Using Artificial Intelligence to Combat Billing Fraud in the Care Sector

BMBF Joint Project Pflegeforensik: Software Supports Criminal Prosecution

Fraud in the billing of outpatient care services has become a criminal phenomenon with increasing case numbers in recent years. This causes great damage to the social insurance system and results in enormous costs of several billion euros annually for the community of solidarity. Together with the Public Prosecutor's Office in Dresden and the Commissariat for Economic Crime of the Leipzig Police Department, researchers of Fraunhofer Institute for Industrial Mathematics ITWM are taking action against this. They are developing AI software against billing fraud in the »PflegeForensik« project. The work is funded by the German Federal Ministry of Education and Research (BMBF).

Up to now, it has been very time-consuming to accurately check the accounts of nursing services and contract physicians; detecting fraud has involved a great deal of complex, manual paperwork. At the same time, the special situation in nursing care (patients with dementia, many »small« services) makes it difficult to prove a complaint about individual services. In addition, the greater the need for care, the more difficult it is for patients to check the accounts themselves and to report care services that have not been provided or have been provided incorrectly. In addition, the lack of transparency in the billing system makes it susceptible to manipulation. There are many aspects and levels that present challenges and hurdles.
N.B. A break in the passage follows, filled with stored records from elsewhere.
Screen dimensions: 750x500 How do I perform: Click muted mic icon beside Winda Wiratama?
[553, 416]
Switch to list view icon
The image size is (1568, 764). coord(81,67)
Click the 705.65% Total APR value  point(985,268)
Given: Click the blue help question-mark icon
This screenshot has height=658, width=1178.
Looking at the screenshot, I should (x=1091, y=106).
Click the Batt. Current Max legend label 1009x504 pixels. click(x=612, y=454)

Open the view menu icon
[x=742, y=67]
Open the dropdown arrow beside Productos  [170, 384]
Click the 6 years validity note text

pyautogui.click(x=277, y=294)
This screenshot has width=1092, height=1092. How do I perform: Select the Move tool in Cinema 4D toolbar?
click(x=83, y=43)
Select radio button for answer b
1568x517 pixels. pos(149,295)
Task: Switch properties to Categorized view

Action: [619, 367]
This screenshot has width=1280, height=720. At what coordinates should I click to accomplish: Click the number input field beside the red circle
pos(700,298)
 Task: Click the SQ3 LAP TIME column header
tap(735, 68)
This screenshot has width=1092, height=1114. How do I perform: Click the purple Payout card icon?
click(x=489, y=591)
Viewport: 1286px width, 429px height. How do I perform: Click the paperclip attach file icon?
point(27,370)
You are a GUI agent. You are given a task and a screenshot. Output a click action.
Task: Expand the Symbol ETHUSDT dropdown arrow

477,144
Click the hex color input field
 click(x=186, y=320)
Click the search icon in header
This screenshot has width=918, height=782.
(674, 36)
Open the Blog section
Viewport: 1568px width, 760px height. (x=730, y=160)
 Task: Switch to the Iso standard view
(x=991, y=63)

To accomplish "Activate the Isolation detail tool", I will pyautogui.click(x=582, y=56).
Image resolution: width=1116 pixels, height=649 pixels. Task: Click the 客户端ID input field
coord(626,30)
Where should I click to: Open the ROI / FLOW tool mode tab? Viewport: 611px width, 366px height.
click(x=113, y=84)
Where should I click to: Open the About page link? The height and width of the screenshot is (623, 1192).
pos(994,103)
Machine Learning Method Supports Smart Fraud Detection

The joint project »PflegeForensik« (Care Forensics) with the subtitle »Effective prosecution of care fraud by automated image processing« is facing these challenges and is funded by the BMBF within the framework of the program »Research for Civil Security«. Researchers of Fraunhofer ITWM support law enforcement with modern algorithms of Artificial Intelligence (AI) in the field of image as well as text recognition.

The core objective of the project is to develop algorithms for the automatic reading and intelligent evaluation of the mountains of paper. Until now, every nursing service has had its own paper documents, which are structured differently and usually have little digital content. Some of them are completed by hand, some are tables, others are continuous text. This makes automated checking very complex.

AI Sleuth for Billing in Nursing Care

Machine Learning (ML) methods are used in the research project, especially in the digital capture of the various document types. A combination of image processing methods and modern deep learning methods is used. Various algorithms learn from a mixture of artificial and anonymized, real data to first recognize crucial information and then to detect anomalies. In order to train these AI algorithms, a database is filled by the ITWM team and the Leipzig police department. This means that in an initial training step several hundred documents must have been created by humans and marked with properties in order to make the algorithm intelligent in the first place and to enable case-wise analysis with a much more limited reannotation effort. The algorithms are programmed and repeatedly tested and improved with data from real investigations. The analysis of the documents then forms the basis for the evaluation and detection of conspicuous features.

Initial work results already show significant project progress towards software that will simplify the work of law enforcement agencies in the future, but can also be used by health and long-term care insurers to check billing records.

Project Duration:

The research project is scheduled for two years and runs from 01.01.2021 to 01.01.2023.